** Your goal **
Please convert the records into a Markdown table with the columns Number and Line, one row per line and no blank lines. Begin at the line containing "The image size is (707, 695).", continue through the end of the records, and omit the pictures.

** Entries supplied **
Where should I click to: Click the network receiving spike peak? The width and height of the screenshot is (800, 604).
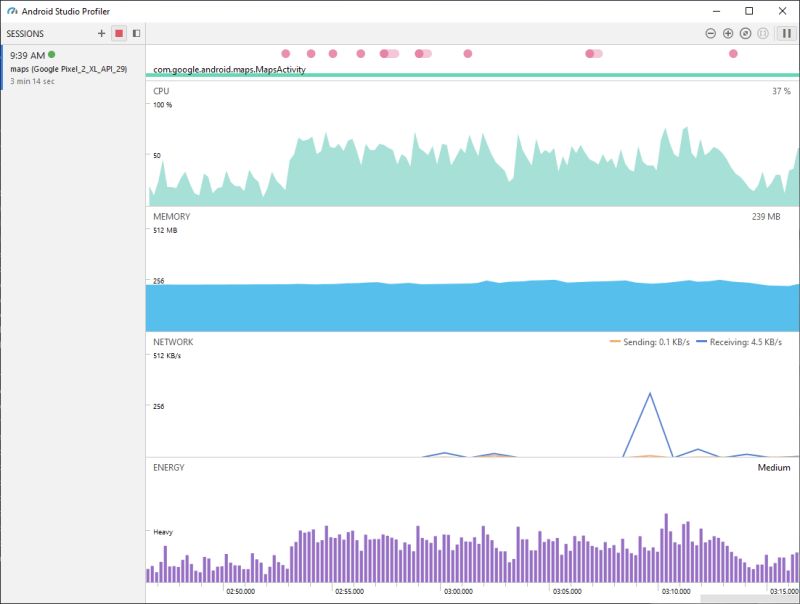coord(652,395)
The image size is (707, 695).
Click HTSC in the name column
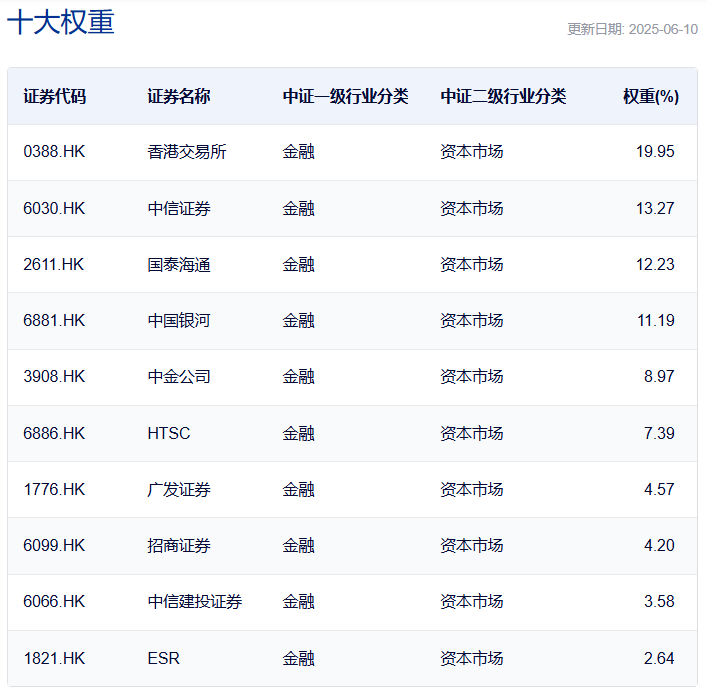(x=168, y=433)
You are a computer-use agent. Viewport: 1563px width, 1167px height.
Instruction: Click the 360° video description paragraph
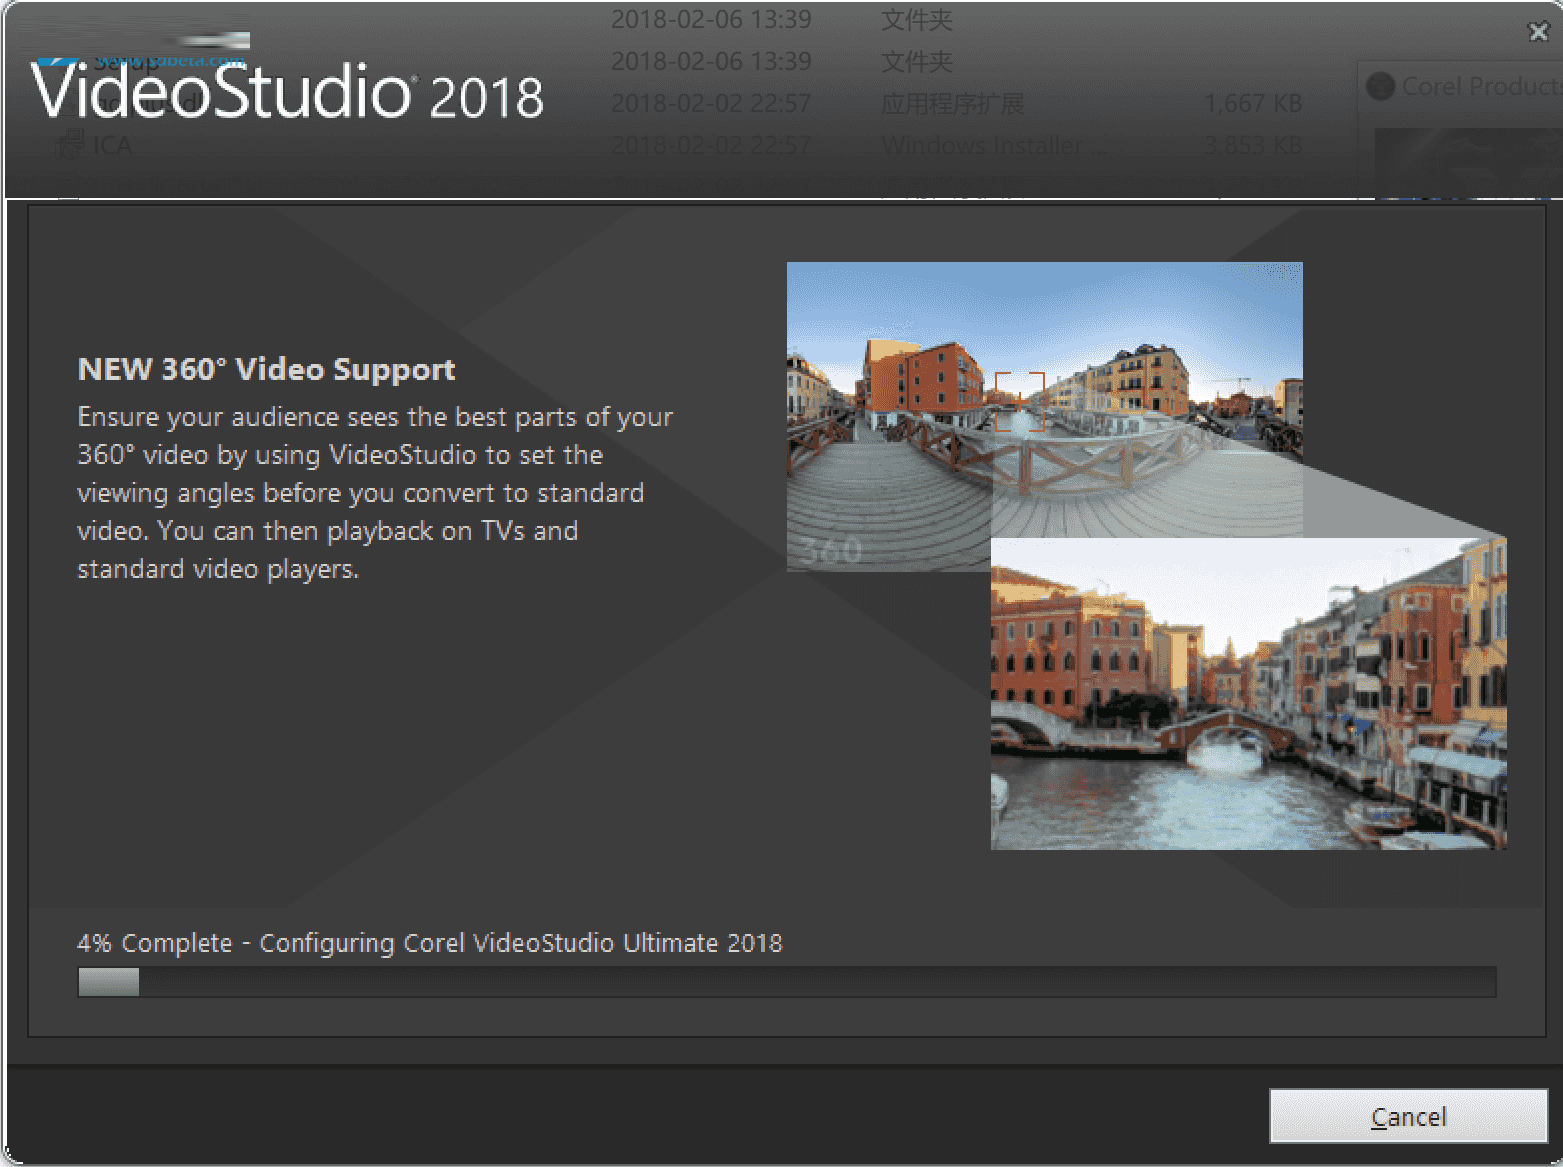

** Exercise result **
| Number | Line |
|---|---|
| 1 | The image size is (707, 695). |
| 2 | Click HTSC in the name column |
| 3 | (x=168, y=433) |
| 4 | You are a computer-use agent. Viewport: 1563px width, 1167px height. |
| 5 | Instruction: Click the 360° video description paragraph |